Task to complete | Report how many lines in the records below hold the word "agent". Add nothing to the number.
Data under study Start Marker
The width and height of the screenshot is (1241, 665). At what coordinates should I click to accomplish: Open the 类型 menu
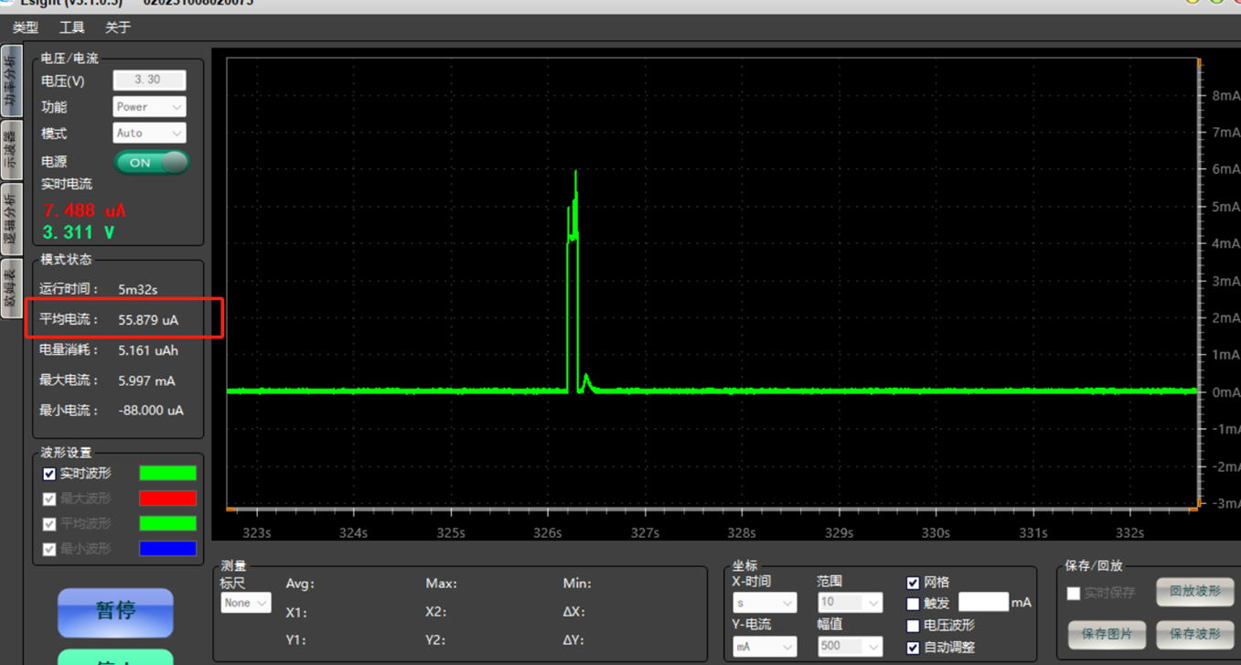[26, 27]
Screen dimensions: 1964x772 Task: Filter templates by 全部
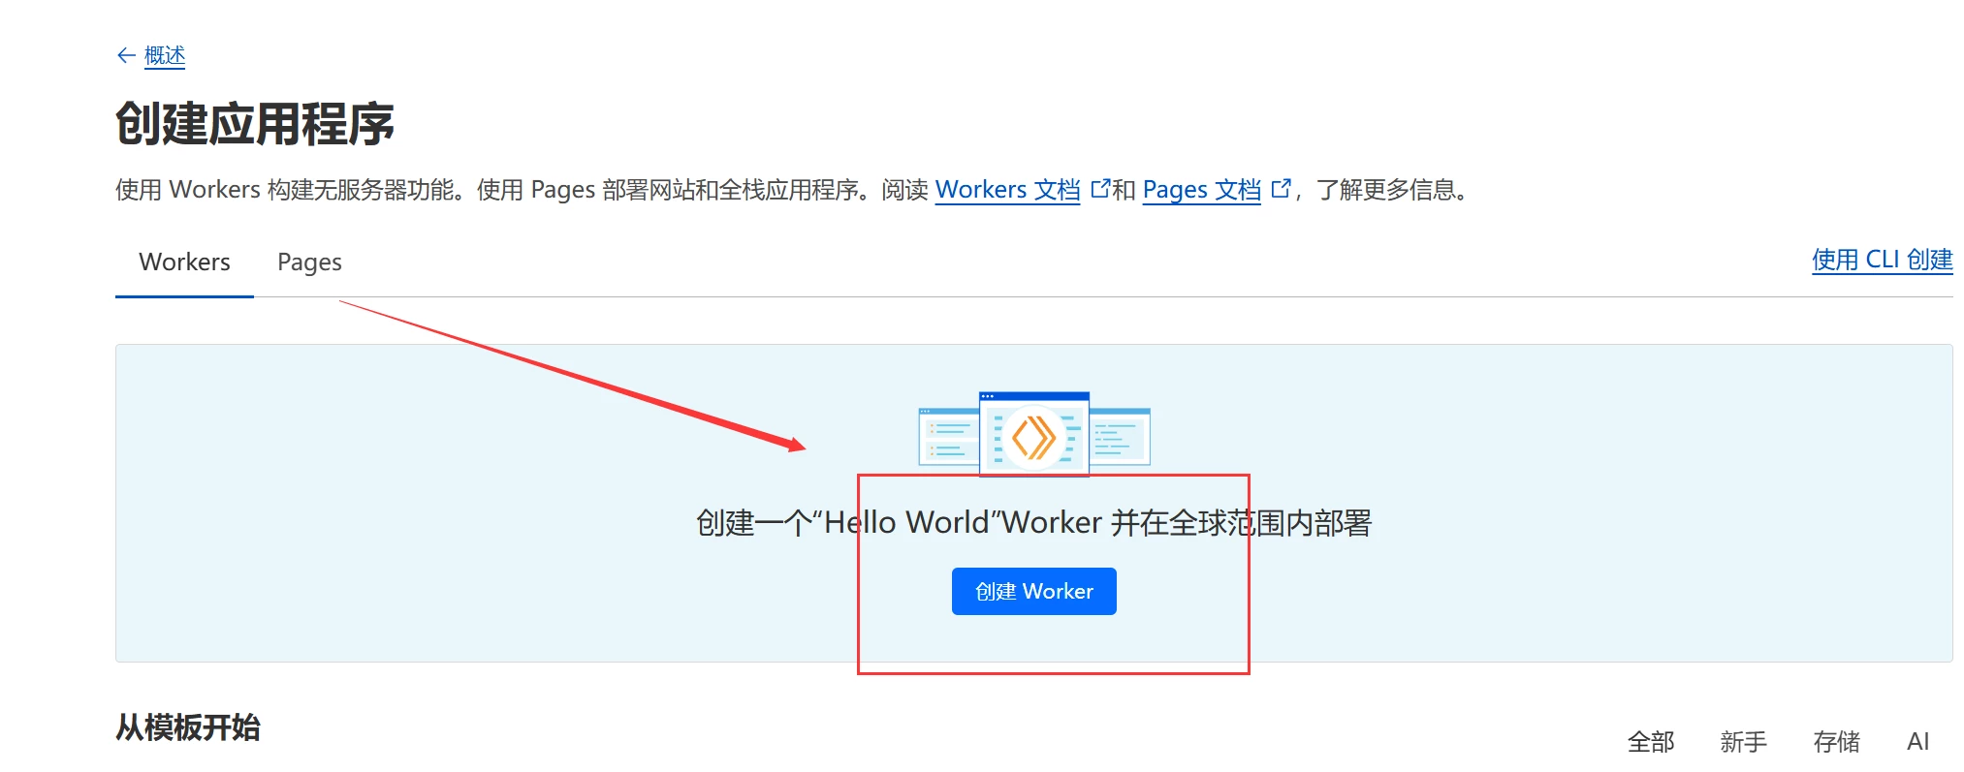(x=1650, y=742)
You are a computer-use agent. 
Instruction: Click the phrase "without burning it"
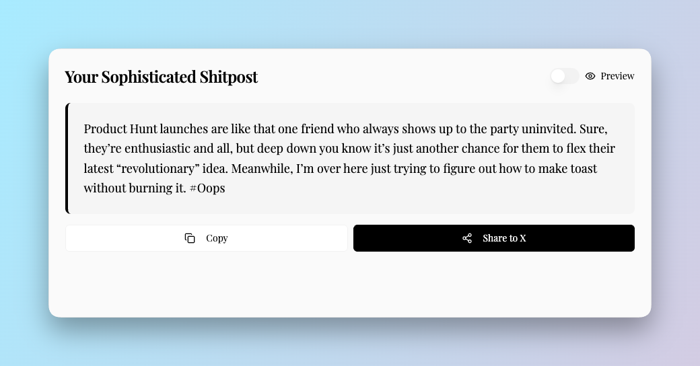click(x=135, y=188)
Data under study End Marker
Data under study Start Marker
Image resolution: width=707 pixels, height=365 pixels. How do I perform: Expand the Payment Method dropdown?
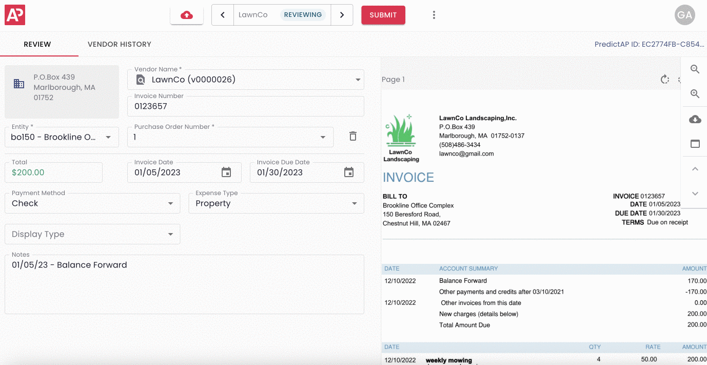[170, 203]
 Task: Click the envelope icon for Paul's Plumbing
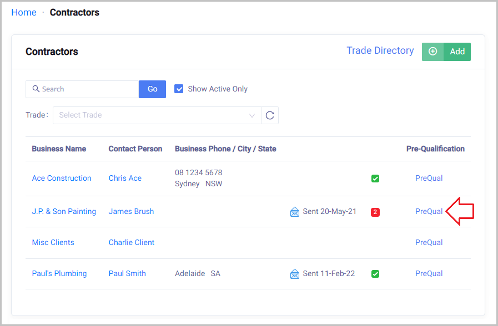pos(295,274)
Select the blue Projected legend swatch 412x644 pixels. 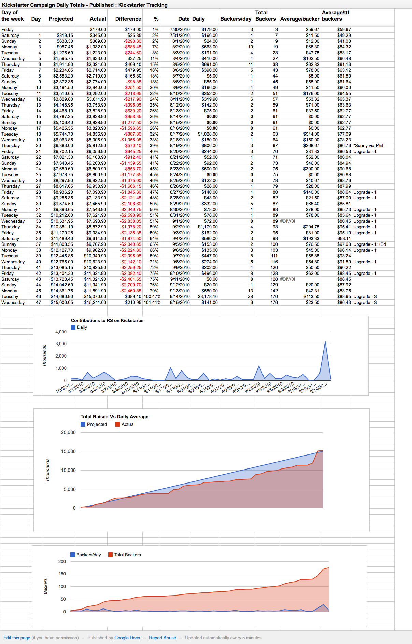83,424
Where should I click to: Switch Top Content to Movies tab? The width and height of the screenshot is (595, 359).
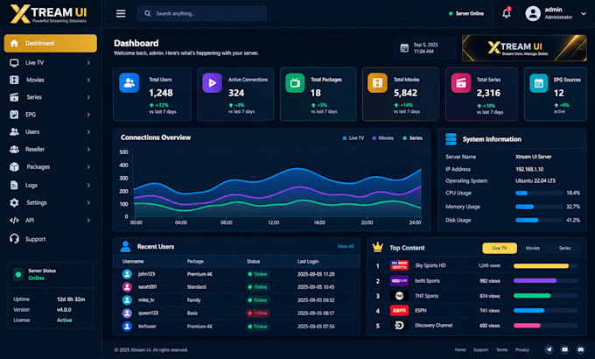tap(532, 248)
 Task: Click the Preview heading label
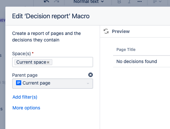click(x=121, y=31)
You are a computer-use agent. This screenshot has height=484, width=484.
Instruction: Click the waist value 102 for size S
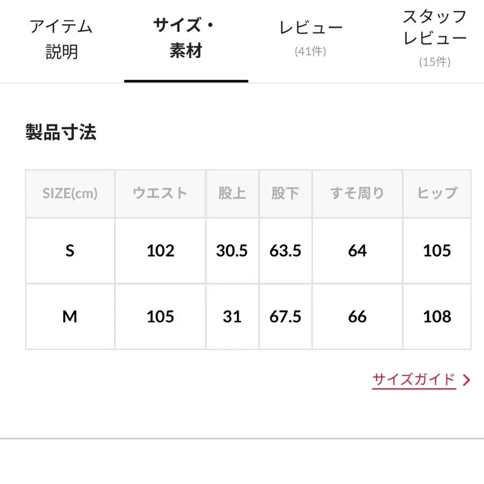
Data under study End Marker
Data under study Start Marker
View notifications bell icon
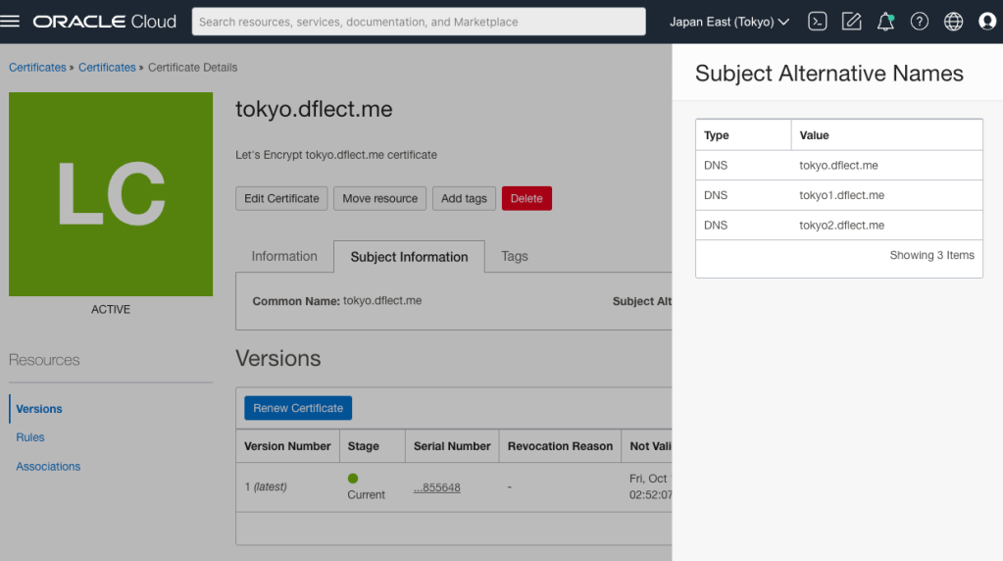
Data under study End Marker
Answer for this exercise | 2